House Democrats were riven internally, with moderates saying liberals were living in a dream world if they thought they could force Republicans to alter the bill.
“The bill was very good. You know why? Because it’s actually going to happen” and get signed into law, said moderate Rep. Jeff Van Drew, D-New Jersey.
Countered Rep. Raul Grijalva, D-Arizona, a top liberal, “Our efforts to try to make this bill much more humane than it is now were basically thrown under the bus” by moderate Democrats.
Progressives wanted to buttress the measure with provisions preventing Trump from transferring money to toughening border security or buying more beds so authorities could detain more migrants. They also sought language strengthening requirements for how migrants are cared for and making it easier for members of Congress to make snap visits to holding facilities.
But swing district moderates, worried they’d be accused of weakening immigration law enforcement and needlessly delaying the aid, warned early Thursday that they would oppose adding such provisions to the bill.
It was already clear that any House changes would die in the Senate. Citing the overpowering support his chamber’s measure had received from both parties, Senate Majority Leader Mitch McConnell, R-Kentucky, called it “the only game in town.” Holding almost no cards, Pelosi — who backed the changes that liberals wanted — abruptly brought the Senate-approved bill to the House floor, without the revisions, infuriating progressives.

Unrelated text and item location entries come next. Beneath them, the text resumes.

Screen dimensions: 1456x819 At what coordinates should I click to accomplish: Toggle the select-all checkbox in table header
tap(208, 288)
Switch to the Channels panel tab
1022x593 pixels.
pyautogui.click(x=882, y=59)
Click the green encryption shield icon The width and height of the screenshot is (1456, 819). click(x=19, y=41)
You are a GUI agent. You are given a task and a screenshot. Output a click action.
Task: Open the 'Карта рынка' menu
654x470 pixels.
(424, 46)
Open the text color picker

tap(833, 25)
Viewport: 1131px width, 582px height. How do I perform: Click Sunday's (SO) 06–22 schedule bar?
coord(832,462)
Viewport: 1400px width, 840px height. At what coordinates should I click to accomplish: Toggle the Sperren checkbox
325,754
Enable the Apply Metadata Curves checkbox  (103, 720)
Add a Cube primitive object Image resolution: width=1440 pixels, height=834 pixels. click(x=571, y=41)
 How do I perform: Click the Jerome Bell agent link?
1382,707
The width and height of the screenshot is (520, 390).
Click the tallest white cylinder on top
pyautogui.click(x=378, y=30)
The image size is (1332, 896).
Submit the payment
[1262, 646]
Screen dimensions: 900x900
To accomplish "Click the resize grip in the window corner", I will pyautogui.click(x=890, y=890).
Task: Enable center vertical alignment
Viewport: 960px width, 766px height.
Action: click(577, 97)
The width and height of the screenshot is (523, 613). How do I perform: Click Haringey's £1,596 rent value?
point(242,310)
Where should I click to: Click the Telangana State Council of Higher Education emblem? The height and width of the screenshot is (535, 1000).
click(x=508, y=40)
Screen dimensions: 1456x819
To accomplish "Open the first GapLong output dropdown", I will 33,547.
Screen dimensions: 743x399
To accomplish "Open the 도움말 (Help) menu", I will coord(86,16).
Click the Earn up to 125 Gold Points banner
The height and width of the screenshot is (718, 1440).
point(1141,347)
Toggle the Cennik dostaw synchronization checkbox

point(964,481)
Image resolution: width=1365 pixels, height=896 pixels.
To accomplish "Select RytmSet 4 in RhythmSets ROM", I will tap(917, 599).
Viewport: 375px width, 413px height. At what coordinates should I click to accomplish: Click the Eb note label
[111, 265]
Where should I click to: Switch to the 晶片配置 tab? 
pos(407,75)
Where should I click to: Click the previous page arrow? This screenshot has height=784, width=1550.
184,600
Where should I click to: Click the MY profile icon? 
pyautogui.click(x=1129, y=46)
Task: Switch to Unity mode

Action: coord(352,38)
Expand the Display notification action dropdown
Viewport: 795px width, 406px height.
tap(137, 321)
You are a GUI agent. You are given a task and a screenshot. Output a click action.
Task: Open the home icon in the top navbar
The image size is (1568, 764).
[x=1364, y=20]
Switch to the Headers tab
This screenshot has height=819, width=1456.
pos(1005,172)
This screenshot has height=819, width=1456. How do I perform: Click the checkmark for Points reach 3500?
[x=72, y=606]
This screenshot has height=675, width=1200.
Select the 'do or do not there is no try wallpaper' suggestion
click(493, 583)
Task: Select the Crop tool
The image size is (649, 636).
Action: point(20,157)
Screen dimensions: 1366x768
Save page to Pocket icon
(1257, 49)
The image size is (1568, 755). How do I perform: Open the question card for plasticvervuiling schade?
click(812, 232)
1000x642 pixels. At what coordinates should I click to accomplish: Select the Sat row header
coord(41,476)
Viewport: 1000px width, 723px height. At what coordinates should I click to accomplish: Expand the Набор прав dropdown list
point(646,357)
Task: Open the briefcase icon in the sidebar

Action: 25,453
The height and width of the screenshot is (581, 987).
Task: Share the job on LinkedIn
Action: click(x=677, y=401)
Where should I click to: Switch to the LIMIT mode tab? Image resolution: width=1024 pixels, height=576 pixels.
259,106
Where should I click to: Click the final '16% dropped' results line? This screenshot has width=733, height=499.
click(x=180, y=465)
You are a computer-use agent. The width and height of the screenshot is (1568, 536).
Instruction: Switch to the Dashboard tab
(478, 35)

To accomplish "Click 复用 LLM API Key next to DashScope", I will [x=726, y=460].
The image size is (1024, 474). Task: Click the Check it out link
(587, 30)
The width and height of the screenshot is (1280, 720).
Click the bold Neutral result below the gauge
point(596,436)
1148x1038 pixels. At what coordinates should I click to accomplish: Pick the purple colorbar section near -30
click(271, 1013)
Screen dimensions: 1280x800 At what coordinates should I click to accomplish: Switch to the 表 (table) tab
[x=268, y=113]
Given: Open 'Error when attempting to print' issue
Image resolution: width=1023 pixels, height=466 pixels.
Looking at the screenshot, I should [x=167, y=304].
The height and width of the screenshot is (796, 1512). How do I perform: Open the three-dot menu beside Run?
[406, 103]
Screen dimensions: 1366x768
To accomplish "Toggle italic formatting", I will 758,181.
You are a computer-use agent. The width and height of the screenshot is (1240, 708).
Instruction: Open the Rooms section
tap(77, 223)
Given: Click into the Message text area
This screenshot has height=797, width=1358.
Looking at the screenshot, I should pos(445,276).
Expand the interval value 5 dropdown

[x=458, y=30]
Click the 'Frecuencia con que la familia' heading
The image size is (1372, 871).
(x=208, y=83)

“They should have been arguing for provisions that actually would hold a cruel administration accountable, and they didn’t,” said Jayapal, expressing her rage at Senate Democrats.
Spotlighting Democrats’ internal turmoil, 24 members of the Congressional Hispanic Caucus voted against the measure and only eight supported it. The group, for whom immigration and improving the treatment of migrants are top priorities, called the bill “a betrayal of our American values” in a statement.
“We have a president who is very untrustworthy, and giving him a blank check is very frightening for me,” said Rep. Veronica Escobar, D-Texas, who opposed the measure. In an indication that the fight could have personal repercussions among Democrats, Escobar said of moderates, “I wish even one of them had spoken to me.”
Democrats might have shaped the bill more to their liking if they’d attached it to a disaster aid bill approved several weeks ago that Trump and congressional Republicans badly wanted to pass. House Democrats pulled it off that measure after liberals complained that it lacked money for Puerto Rico and stricter care standards for migrants, a move that may have robbed them of bargaining power.
“Very few people here have actually had to govern, and they don’t know what that looks like yet,” said veteran Rep. John Yarmuth, D-Kentucky, noting that only a fraction of House Democrats served in the majority until this year.
Associated Press writers Andrew Taylor and Matthew Daly contributed to this report.